Earth is at its farthest distance from the Sun today

(ORDO NEWS) — The Earth is at aphelion, the position in its orbit that is farthest from the Sun.

The solar system consists of eight planets, not counting the unfortunate Pluto, each of which revolves around the Sun in their own orbits, separated by millions and billions of kilometers in space. July 4 marks a special day for the Earth, which goes into aphelion.

Aphelion is the position at which the distance between the Sun and the Earth is greatest. The two objects in space are separated by almost 152.1 million kilometers, which is almost 1.67 percent farther from the Sun than the average distance between the Earth and the Sun.

The average distance between the Earth and the Sun is known as the astronomical unit (AI), where 1 AU equals 149.6 million kilometers. There are only two days when the distance between the Sun and the Earth is either the farthest or the closest.

Although it was long believed that the Earth moved around the Sun in a circular orbit, it was not until the 17th century that the German astronomer Johannes Kepler calculated a unique elliptical orbit. The orbit brings the Earth either to the farthest point of its revolution around the Sun, or to the closest one.

The unique path is due to the gravitational influence of other planetary objects, especially the Moon. According to EarthSky, almost every 100,000 years, the Earth’s orbital path changes from nearly circular to elliptical. Because of this phenomenon, the Earth experiences aphelion and perihelion.

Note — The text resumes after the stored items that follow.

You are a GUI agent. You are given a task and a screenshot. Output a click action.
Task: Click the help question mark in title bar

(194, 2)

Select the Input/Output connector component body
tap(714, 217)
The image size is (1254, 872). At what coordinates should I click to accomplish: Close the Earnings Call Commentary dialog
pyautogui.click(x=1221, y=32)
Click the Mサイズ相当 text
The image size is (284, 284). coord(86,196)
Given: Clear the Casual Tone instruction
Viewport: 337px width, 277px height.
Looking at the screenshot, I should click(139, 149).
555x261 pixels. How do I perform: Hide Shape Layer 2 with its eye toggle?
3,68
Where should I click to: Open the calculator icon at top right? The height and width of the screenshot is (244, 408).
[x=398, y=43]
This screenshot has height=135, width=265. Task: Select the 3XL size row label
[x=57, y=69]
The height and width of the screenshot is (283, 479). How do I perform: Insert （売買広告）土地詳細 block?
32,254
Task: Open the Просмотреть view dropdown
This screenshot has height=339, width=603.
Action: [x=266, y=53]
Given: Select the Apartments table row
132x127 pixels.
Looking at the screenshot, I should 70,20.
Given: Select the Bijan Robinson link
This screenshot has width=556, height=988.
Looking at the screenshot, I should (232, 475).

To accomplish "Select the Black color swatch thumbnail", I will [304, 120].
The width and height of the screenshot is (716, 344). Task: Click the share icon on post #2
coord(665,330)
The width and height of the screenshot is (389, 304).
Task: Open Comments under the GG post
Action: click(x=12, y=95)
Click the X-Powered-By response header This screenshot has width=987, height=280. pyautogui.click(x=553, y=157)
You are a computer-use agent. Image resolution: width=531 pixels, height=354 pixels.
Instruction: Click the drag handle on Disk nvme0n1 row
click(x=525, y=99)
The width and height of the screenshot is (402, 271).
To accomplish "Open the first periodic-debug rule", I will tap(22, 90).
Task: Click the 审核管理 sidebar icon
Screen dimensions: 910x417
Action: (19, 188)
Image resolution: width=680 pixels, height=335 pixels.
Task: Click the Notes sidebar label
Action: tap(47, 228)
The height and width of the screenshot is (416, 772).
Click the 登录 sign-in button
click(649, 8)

While perihelion occurs about two weeks after the December solstice, aphelion occurs two weeks after the June solstice, when it is summer in the Northern Hemisphere.

The two words “perihelion” and “aphelion” were taken from ancient Greek, where “peri” means “near”, “apo” means “far”, and “Helios” means the Sun. Together, these two positions are known as apses – the points of least or greatest distance of a celestial object in orbit around another astronomical body.